** Begin **

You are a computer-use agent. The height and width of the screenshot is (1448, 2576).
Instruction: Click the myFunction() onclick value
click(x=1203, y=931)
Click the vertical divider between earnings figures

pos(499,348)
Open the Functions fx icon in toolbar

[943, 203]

** End **

▶ **Set problem**: Rewrite all the rows above, replacing "screenshot" with "screen capture" and leaving everything else as it is.

▶ **Answer to this problem**:
You are a computer-use agent. The height and width of the screen capture is (1448, 2576).
Instruction: Click the myFunction() onclick value
click(x=1203, y=931)
Click the vertical divider between earnings figures

pos(499,348)
Open the Functions fx icon in toolbar

[943, 203]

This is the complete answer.